No, it is not subversion at all.  Don't say "I know" until you really
know.  Anybody who thinks that is not distributed does not understand
distributedness of git.

Distributedness does _not_ come from not having a central shared
repository, nor not using more than one branch.

Distrubutedness comes the moment any and all of your people can make their
commits _locally_.  And the fundamental lack of "increasing global version
number" is one implication of the distributedness.

Suppose you and Alice collaborate that way.  You make the initial commit,
that is pushed to the central shared repository, and alice clones.

    norb$ git commit -m 'first one'
    norb$ git push
    alice$ git clone $central

Now Norb and Alice share that the 'first one' is the current and only
commit at the tip of their history.  The central repository also shares
that notion.  You work and produce a few commits.

    norb$ edit; git commit -a -m 'second norb'
    norb$ edit; git commit -a -m 'third norb'
    norb$ edit; git commit -a -m 'fourth norb'

while Alice does the same.
    
    alice$ edit; git commit -a -m 'second alice'
    alice$ edit; git commit -a -m 'third alice'

You happened to push first:

    norb$ git push

You and the central repository shares the view of the history in which
the mapping between "revision sequence number" and commits looks like:

    1. first one
    2. second norb
    3. third norb
    4. fourth norb

Imagine what view of the history Alice has at this point and think for a
while.  Recall Alice hasn't pulled from the central repository since she
cloned.  There are two possible things you may want to do.

 #1 Some sequential number is given but that is useless as global
    identifier.

    1. first one
    2. second alice
    3. third alice

 #2 Do not give such sequential number locally; the central repository is
    the _only_ place that assigns such a number.  '?' stands for
    'unnumbered'

    1. first one
    ?. second alice
    ?. third alice

Then Alice fetches from the central and integrates her history with it.
She can do one of two things.  "pull" to create a non-linear history by
merging, or "pull --rebase" to keep the history linear.

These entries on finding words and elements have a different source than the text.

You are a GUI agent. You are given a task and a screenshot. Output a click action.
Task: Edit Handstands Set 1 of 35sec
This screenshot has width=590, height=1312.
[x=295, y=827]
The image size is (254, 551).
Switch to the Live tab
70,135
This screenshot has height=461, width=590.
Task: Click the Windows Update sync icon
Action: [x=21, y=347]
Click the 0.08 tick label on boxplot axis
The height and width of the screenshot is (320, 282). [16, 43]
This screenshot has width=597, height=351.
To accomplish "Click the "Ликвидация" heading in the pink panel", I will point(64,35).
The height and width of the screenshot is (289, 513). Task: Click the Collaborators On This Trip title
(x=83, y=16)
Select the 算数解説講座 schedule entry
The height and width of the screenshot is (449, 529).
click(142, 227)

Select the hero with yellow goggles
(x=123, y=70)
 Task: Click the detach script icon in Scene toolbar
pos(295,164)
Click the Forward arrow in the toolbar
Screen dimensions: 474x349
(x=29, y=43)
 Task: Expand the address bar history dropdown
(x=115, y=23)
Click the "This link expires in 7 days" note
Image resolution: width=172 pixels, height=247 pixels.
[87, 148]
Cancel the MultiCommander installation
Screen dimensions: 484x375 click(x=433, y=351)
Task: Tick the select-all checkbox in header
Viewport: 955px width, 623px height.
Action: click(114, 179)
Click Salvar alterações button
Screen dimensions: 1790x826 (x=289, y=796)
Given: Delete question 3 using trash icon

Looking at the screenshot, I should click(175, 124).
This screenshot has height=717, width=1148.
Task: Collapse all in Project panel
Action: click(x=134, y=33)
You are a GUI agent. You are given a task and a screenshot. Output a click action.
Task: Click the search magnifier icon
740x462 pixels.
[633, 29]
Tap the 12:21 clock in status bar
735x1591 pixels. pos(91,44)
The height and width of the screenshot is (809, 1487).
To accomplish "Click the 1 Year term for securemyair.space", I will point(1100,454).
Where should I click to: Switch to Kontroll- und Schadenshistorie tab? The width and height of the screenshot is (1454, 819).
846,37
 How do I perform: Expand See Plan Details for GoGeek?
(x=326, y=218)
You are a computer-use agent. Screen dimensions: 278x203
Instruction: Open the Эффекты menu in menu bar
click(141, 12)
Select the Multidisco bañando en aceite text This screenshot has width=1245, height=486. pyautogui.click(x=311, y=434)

Since you are imitating subversion, you may choose the latter route to
rebase, and now the linearlized history would become:

    1. first one
    2. second norb
    3. third norb
    4. fourth norb
    ?. second alice
    ?. third alice

Alice's two commits may stay unnumbered (if you chose #2---no local
versions), or changes from 2/3 to 5/6 (if you chose #1).

If you instead use merges, then there won't be 'sequence' number you can
usefully compare anymore.

                    1 first one
                   /|
  second alice    2 2     second norb
                  | |
                  | 3     third norb
                  | |
   third alice    3 4     fourth norb
                  |/
   fourth alice   5

Scheme #1 inherently cannot give you stable and unique numbers in a
distributed environment where you can commit locally without talking to
the central "number naming authority".  By rebasing, you can keep the
long-term numbering unique (by renaming some new ones), but rebase has its
own downsides besides the name of the commit.

Scheme #2 is a way to get some stablility; give the authority of numbering
to the central repository and commits that haven't hit the central
repository are left unnumbered.  But that is generally not very useful
for your purpose of giving incrementing version number for building (the
developers would want to build for testing before finally committing to
publish the result to the central place).

Running describe using one tag on the 'initial' would give you a rough
equivalent of #1 (i.e. you get tentative numbers on the local commits),
both in the case you rebase (i.e. your numbers change) and you merge
(i.e. you can have more than one "second" commits and numbers are not
unique), which would be the best compromise you can get.